Your task:
Set out exactly, line by line, the stretch of data below that begins at the line containing "Mapa (207, 2466)" and ends at the line containing "Order Takeout [button] (150, 2556)", with both ends kept.

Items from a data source
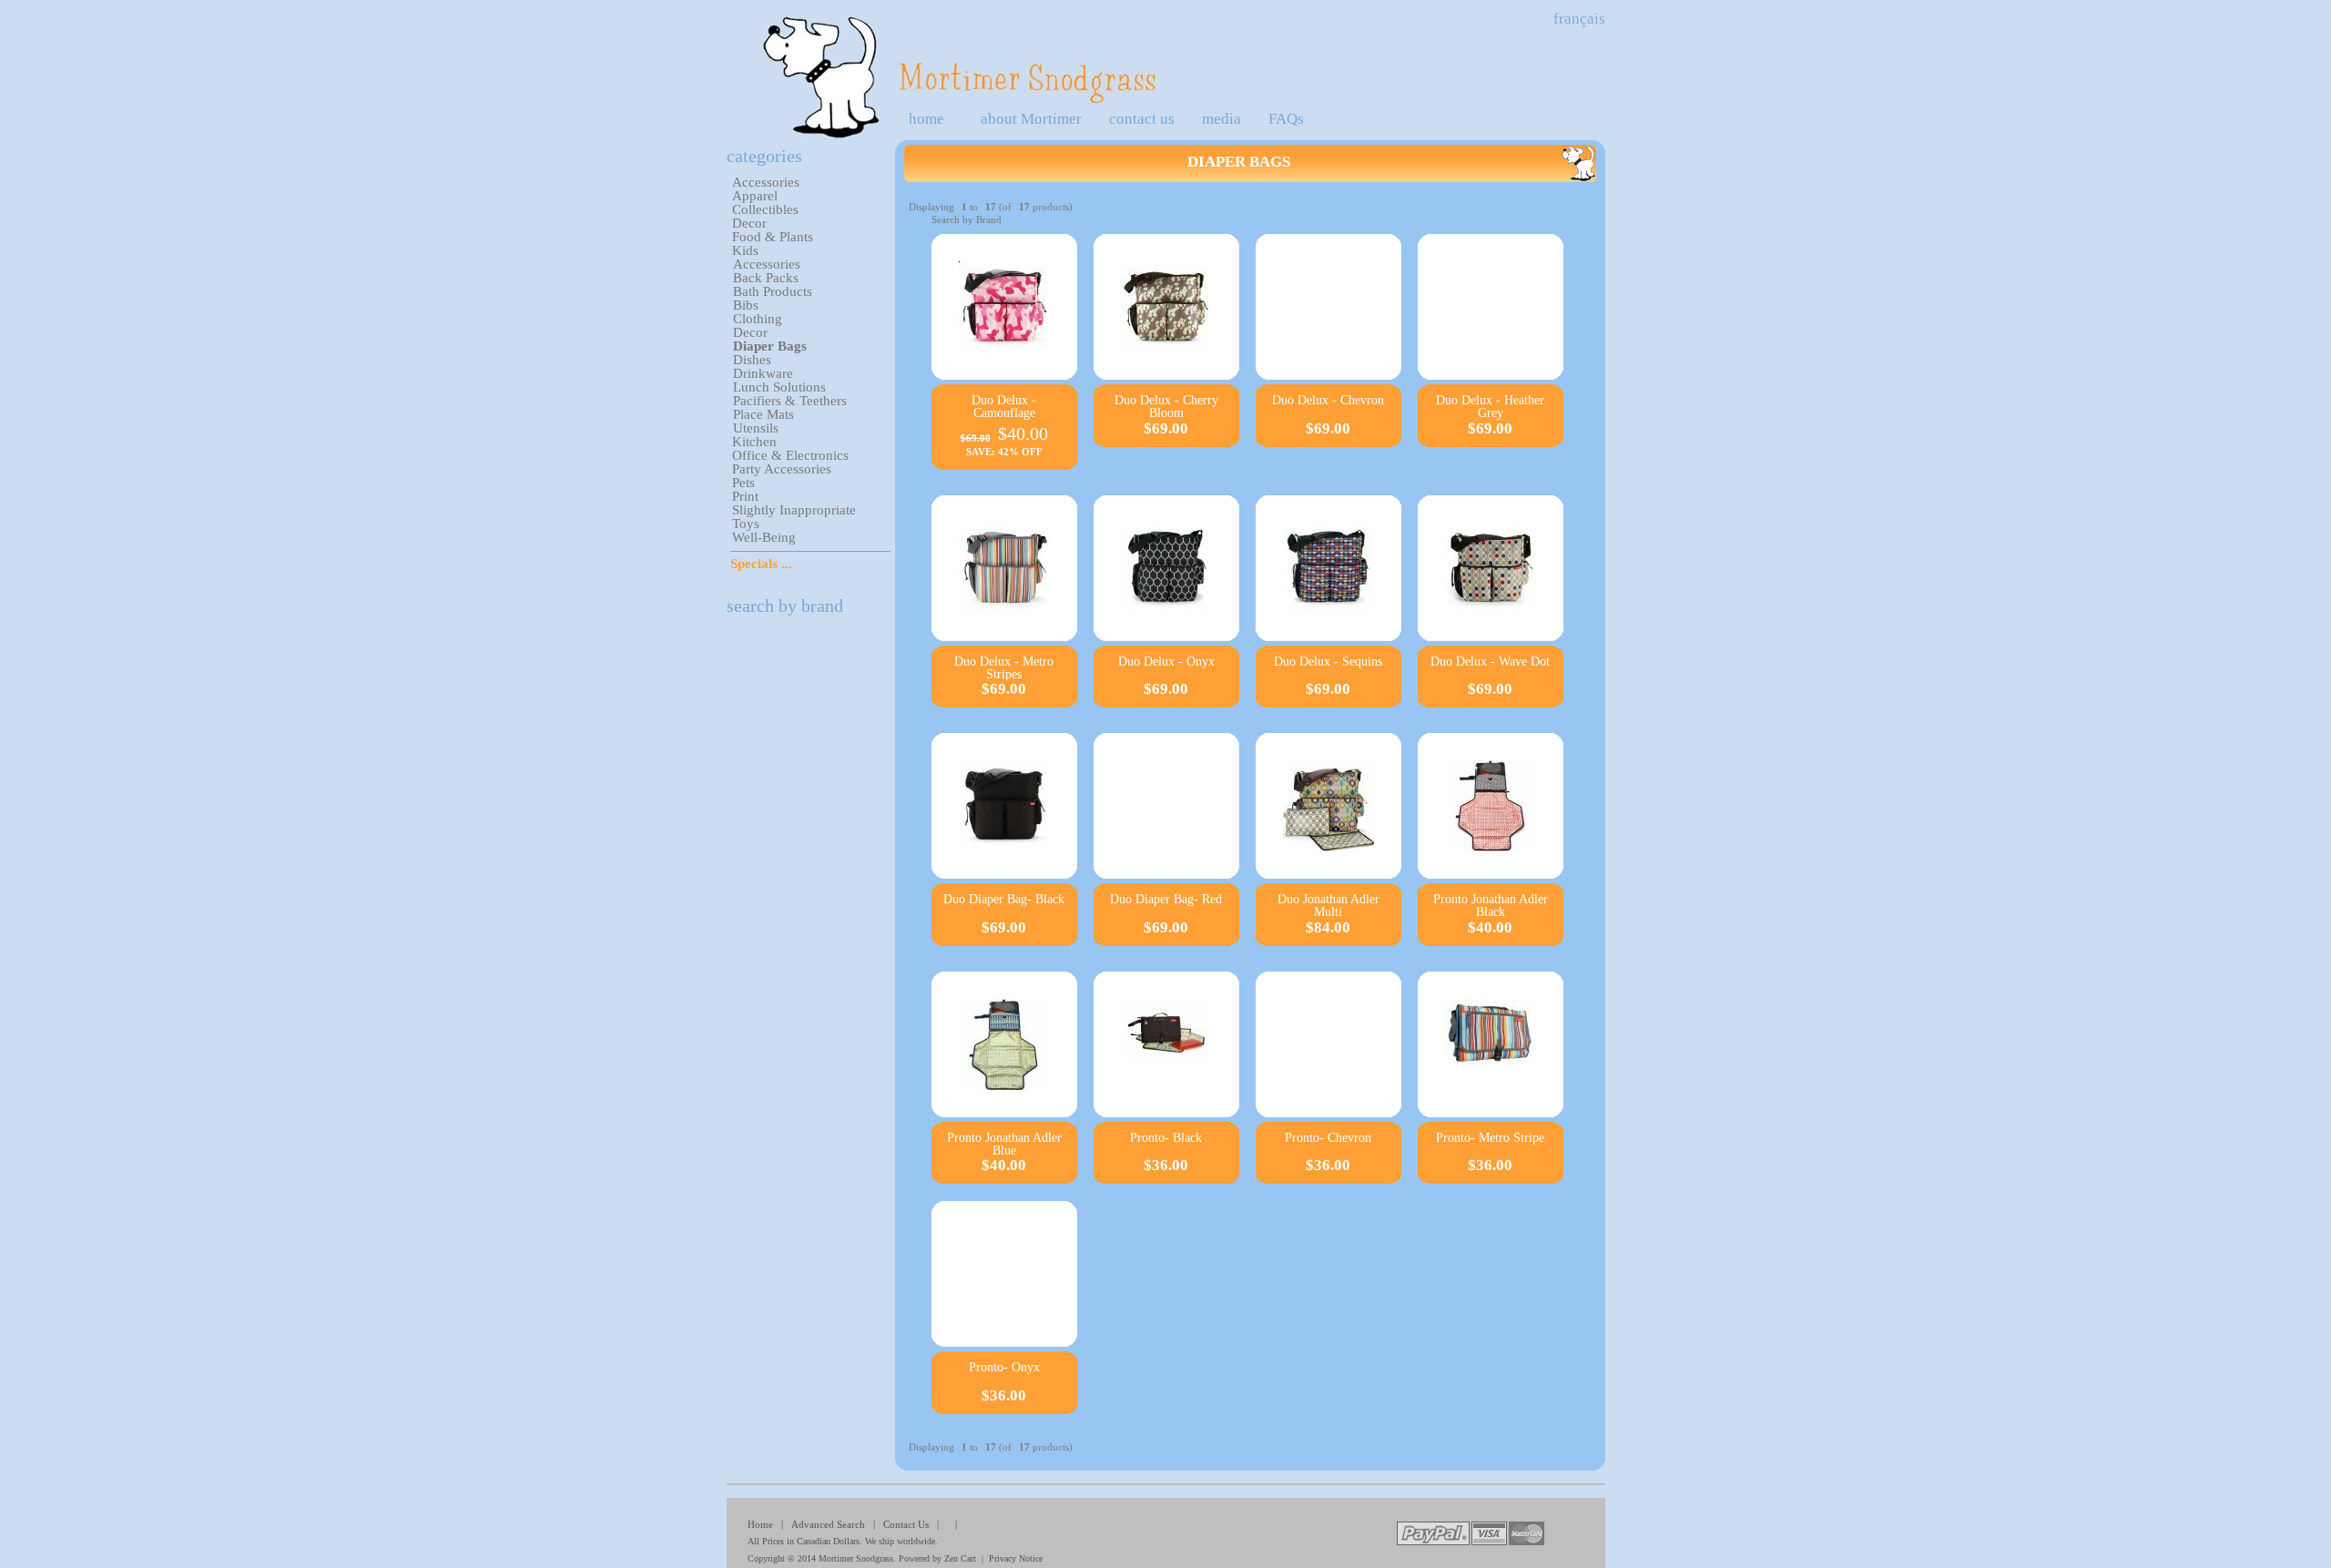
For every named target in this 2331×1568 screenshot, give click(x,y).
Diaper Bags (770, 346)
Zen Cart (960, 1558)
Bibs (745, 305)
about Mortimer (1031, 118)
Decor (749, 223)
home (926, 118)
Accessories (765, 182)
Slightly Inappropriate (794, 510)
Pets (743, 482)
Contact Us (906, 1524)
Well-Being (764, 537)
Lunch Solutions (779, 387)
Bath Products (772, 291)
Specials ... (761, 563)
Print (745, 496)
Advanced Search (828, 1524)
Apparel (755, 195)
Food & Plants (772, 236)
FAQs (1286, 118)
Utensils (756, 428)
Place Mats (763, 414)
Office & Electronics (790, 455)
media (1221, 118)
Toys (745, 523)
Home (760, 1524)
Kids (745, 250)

--

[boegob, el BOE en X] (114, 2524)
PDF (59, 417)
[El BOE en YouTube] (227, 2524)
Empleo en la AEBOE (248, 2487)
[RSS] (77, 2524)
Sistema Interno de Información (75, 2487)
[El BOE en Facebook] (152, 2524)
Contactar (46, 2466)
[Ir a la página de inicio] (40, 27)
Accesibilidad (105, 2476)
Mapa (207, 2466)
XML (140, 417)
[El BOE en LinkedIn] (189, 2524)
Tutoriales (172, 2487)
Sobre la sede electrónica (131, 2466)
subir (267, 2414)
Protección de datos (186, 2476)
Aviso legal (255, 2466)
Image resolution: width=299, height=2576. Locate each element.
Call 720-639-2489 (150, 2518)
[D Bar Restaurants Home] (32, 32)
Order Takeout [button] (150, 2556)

Result of the exercise:
Mapa (207, 2466)
XML (140, 417)
[El BOE en LinkedIn] (189, 2524)
Tutoriales (172, 2487)
Sobre la sede electrónica (131, 2466)
subir (267, 2414)
Protección de datos (186, 2476)
Aviso legal (255, 2466)
Image resolution: width=299, height=2576. Locate each element.
Call 720-639-2489 (150, 2518)
[D Bar Restaurants Home] (32, 32)
Order Takeout [button] (150, 2556)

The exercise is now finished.